Ingenio Room. Avenida de las Universidades 24 48007 Bilbao

Machine learning is having a great impact in many businesses nowadays. It encompasses a wide variety of different techniques where the so-called deep learning methods based on large neural networks are enjoying a big hype in the media. Deep learning methods are quitepowerful for predictions tasks, i.e. for learning complex mappings between a set of inputs and a set of outputs (e.g. image labeling, automatic translation, etc.). However they are quite data-hungry, behave like black-box models and they can be hardly used to extract knowledge from data.
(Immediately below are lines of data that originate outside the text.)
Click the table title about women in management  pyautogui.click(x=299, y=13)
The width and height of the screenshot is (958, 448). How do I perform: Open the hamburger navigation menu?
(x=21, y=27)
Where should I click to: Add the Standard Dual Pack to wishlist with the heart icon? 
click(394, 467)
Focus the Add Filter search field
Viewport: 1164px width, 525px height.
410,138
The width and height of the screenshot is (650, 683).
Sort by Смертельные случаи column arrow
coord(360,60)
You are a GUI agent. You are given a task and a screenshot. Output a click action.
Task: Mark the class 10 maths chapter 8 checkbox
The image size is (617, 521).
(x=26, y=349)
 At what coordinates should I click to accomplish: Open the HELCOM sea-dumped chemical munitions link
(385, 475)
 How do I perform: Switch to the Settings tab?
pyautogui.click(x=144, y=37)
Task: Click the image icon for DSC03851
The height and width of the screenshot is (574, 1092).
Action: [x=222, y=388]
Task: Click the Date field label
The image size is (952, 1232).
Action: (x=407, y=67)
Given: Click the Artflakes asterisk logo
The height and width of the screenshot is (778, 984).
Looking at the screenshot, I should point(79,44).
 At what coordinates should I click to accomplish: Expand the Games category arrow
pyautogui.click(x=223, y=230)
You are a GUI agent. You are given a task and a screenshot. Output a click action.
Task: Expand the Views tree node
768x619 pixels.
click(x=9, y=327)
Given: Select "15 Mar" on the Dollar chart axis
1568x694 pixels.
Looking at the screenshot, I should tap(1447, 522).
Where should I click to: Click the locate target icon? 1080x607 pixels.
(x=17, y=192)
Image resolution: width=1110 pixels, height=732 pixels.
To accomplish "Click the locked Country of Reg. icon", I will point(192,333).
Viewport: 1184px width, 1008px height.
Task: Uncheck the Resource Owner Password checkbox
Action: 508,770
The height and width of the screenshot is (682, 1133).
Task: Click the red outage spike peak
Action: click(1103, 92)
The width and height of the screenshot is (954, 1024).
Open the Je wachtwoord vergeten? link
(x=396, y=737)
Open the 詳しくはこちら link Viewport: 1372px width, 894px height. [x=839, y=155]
The probabilistic view of machine learning based on Bayesian statistics works following the scientific method. In a first step, the set of hypothesis are explicitly defined with the help of a graphical language which allows to easily introduces the assumption of causal relationships (e.g. this virus causes this symptom), being also possible to model unobservable mechanisms (e.g. the presence of a virus). Then, a prior probability is assigned to each of the hypothesis. Finally, the hypotheses are tested against the empirical evidence (i.e. the data) by computing their posterior probability (given the data). Using this posterior probability we can compute which is the hypothesis that best explains the data. This approach is already having a great impact in many other scientific fields like genomics, cancer research, ecology, finance, etc.

In this talk, we will talk about the Amidst Toolbox which is a software package which allows to define general probabilistic machine learning models and apply them to small or big data sets by exploiting different hardware architectures ranging from multi-core CPUs (by relying of Java 8) to cluster of computers with hundreds of nodes (by relying on Apache Flink, Apache Spark and Amazon Web Services). We will also illustrate this approach in the context of a real use case scenario in the financial domain where the profiles of millions of customers are analyzed. Applications to autonomous driving will be also discussed.